There are worldwide app stores such as Apple’s App Store and Google Play, mobile marketing platforms like AdMob, or other services for them to reach audiences outside China. Fortumo, as a mobile payment solution though, drops in this category. The Estonian company has reached partnership with telecom operators in 80 countries to help app developers collect payments for one-click in-app purchases through carrier billing. What needs developers to do is embed the Fortumo SDK. Fortumo, of course, takes fees based on payments processed.
Fortumo set up its China office in early this year. The company agrees with many that, compared with bringing foreign apps to China, it may be easier to export Chinese apps to foreign language markets, especially developing markets.
At present Chinese apps, big or small, are very willing to test the water of overseas markets. As we discussed, reasons include that they think their development skills are well-polished, and users in the rest of the world are more willing to pay for apps or in-app content or services.
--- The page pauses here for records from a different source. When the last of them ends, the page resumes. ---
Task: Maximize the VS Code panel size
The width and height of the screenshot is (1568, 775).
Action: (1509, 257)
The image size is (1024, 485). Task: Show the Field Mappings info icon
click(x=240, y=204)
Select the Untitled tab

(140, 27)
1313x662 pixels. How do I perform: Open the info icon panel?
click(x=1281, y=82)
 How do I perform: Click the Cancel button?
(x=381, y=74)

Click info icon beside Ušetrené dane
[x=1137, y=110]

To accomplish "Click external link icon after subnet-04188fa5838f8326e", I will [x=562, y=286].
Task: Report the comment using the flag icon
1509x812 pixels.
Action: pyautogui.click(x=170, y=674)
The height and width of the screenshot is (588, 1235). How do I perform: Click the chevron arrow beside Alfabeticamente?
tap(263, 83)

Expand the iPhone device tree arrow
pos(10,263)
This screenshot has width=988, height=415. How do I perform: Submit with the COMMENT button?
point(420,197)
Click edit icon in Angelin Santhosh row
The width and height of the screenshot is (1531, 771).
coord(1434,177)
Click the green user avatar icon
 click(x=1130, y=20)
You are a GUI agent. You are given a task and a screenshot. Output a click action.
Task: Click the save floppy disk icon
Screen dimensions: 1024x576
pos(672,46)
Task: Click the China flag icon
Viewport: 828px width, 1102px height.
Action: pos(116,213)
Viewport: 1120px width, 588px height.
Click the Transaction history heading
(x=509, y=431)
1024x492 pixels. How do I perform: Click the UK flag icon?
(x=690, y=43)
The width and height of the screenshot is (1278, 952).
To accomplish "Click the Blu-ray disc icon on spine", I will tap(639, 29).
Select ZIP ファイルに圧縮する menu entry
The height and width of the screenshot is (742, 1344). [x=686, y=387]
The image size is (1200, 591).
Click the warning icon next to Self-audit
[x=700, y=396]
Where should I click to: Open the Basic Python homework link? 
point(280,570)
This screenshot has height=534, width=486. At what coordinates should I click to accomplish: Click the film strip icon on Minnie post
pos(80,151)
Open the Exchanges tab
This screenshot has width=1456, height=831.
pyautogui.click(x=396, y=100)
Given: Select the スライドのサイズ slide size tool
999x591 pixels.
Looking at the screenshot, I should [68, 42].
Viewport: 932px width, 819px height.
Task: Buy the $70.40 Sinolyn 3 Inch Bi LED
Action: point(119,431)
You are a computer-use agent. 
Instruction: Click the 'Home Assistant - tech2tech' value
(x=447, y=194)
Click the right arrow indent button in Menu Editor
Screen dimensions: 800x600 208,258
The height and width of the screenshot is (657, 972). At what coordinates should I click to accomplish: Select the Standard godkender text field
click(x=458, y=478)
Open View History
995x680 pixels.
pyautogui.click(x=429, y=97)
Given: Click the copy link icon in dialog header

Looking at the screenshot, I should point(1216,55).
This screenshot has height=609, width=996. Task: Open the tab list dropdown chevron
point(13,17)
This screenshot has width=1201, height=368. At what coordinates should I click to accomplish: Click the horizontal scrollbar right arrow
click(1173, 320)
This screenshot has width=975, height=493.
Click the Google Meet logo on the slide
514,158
Fortumo has already had 28 developer partners in China using its payments solution. Today it launched a program, Fortumo Expand, trying to have more Chinese developers on board. It covers Android, Windows Phone and Windows 8 platforms.
Approved apps will be translated into foreign languages such as English, Spanish, Portuguese and Russian, placed onto Fortumo’s partner app stores, and get testing. Windows Phone& Windows 8 developers will be offered free ad credits for in-app advertising on AdDuple. The whole package of offerings is for free for one application by each developer. Those who’d like to submit more than one can get a discount for additions.
Fortumo thinks advantages it has can bring Chinese apps to fast-growing developing markets like Latin America they otherwise need to spend much time and money to reach. In a Latin American country like Brazil, users speak Portuguese and credit cards are not widely adopted.